Chesler plays the cd release show for this one at Banjo Jim’s on Jan 23 with Amy Allison opening the show at 8; seemingly half of the good musicians in town are on the bill with Chesler afterward. Memo to the musician re: the album title – dude, what were you thinking?
Concert Review: Love Camp 7 at Parkside Lounge, NYC 6/2/07
The house was full by the time the band went on. There were a couple of tables full of yuppie puppies from Westchester or Connecticut, loud and oblivious as if they were on lunch break at middle school (even if that was ten years ago for them). It took Love Camp 7 about five minutes to clear them out of the room, opening up some space for the cool kids to sit. Love Camp 7 played interludes all night, an endless series of hooks, riffs and intricate guitar figures that rushed by, a whirlwind of beautiful, jangling, twanging, wailing melody. Their songs don’t follow any predictable pattern. Each is a winding back street through a casbah of the mind where every turn could be a dead end but always leads somewhere unexpected. Yet the songs are anything but random. Love Camp’s not-so-secret weapon, in full force tonight, is drummer Dave Campbell, one of the two or three finest in all of rock. He led his bandmates, redoubtable bassist Bruce Hathaway and frontman/guitarist Dann Baker (who also plays with Campbell in Erica Smith’s band the 99 Cent Dreams) through one tricky change after another, through minefields of weird time signatures and abrupt endings. In the end, everybody emerged exhausted but unscathed.

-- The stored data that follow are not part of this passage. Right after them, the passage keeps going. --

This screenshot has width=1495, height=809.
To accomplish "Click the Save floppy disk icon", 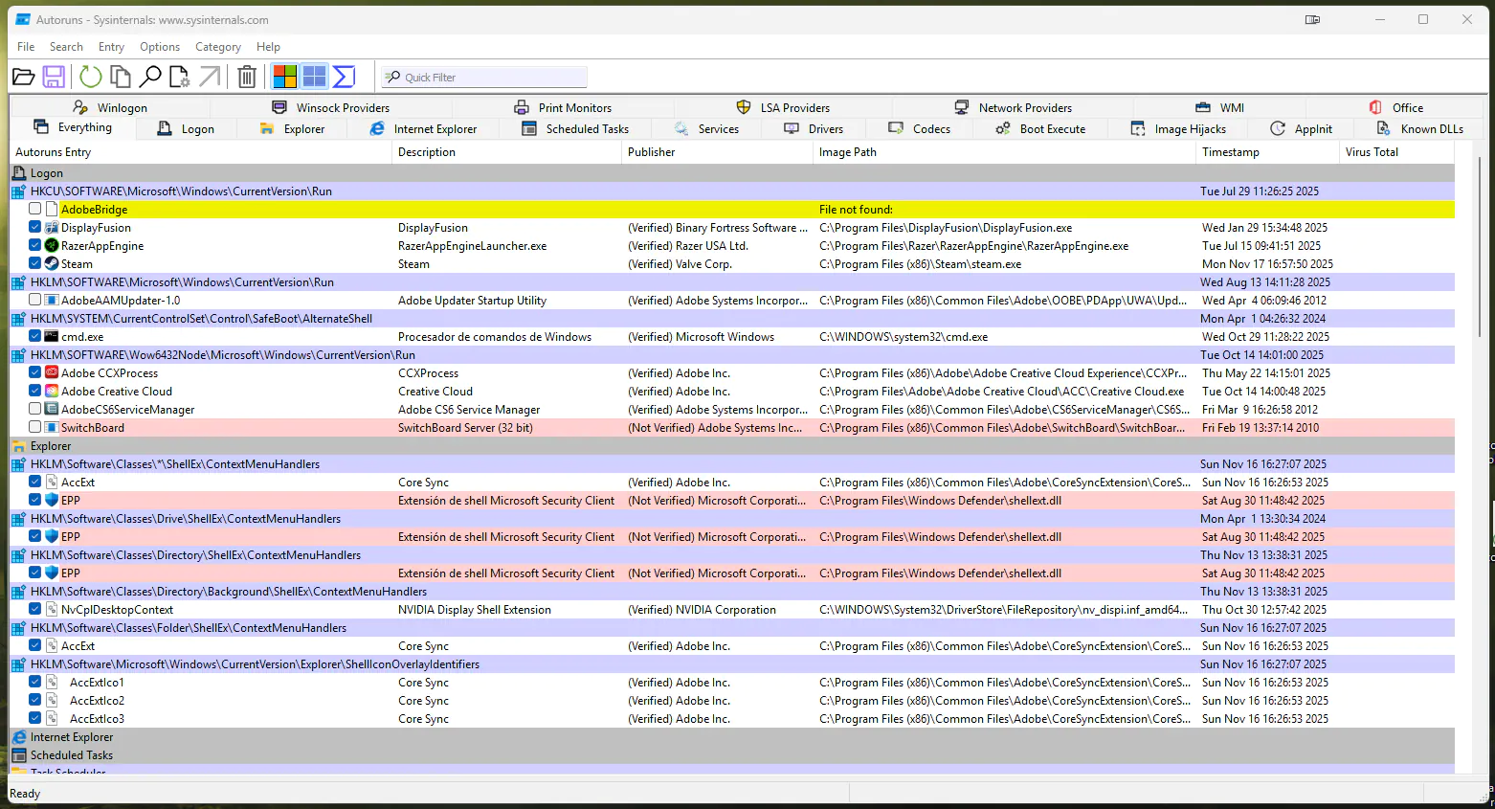I will [x=54, y=78].
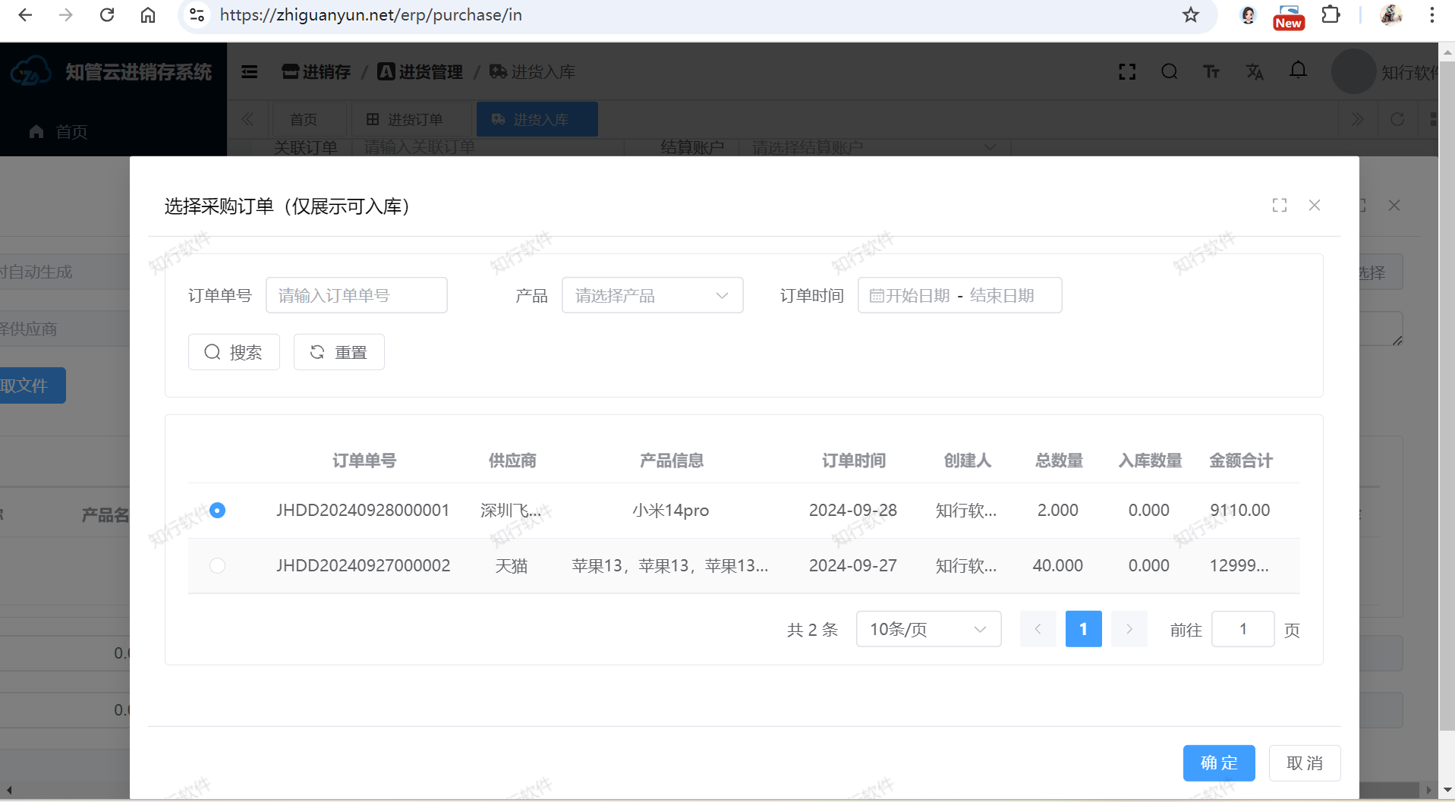
Task: Click the 搜索 search button
Action: pos(234,353)
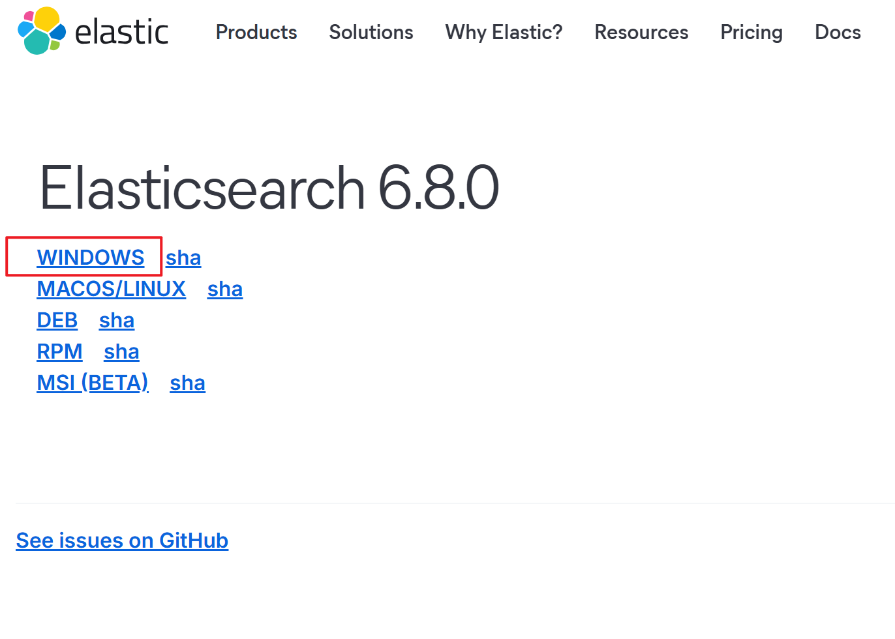Open the Docs navigation item
The height and width of the screenshot is (639, 895).
pos(838,32)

They opened with a couple of jangly numbers, the second being the tongue-in-cheek The Angry Driver with its wickedly catchy, recurrent chorus. They then followed with a few cuts from their forthcoming Beatles album. Each of these songs takes its title from a Beatles record. Like the Rutles or XTC on their Dukes of Stratosphear albums, Love Camp 7 expertly blends in licks and melodies that are either stolen directly from the Fab Four, or bear a very close resemblance. The result works as both homage and satire. While the song cycle begins with Meet the Beatles – which they played tonight, the closest thing to an actual period piece among the songs – the compositions bear a much closer resemblance to the most intricate, psychedelic stuff from the White Album or Abbey Road than any of the Beatles’ early hits.
Revolver began with the chorus, eventually broke down into an interlude and then reverted back. Magical Mystery Tour was set to an odd time signature, with a doublespeed break after the chorus and then a passage right out of I Am the Walrus. The Beatles’ Second Album was the closest thing to a narrative, a wry, invented reminiscence of the era when the record came out.
The rest of the set blended gorgeous, jangling psychedelia with strange, sometimes atonal stop-and-start numbers. Second guitarist Steve Antonakos used one of them to sneak in some completely over the top, Eddie Van Halen-style tapping which was very funny. They encored with the only song from their new, career-best album Sometimes Always Never that they played tonight, Naming Names. Campbell and Baker traded off vocals on this acerbic namecheck of some of the unexpected culprits who narced on their colleagues during the McCarthy hearings. From just this set, it seems as if Love Camp 7 has at least two killer albums worth of material ready for release: a very auspicious event.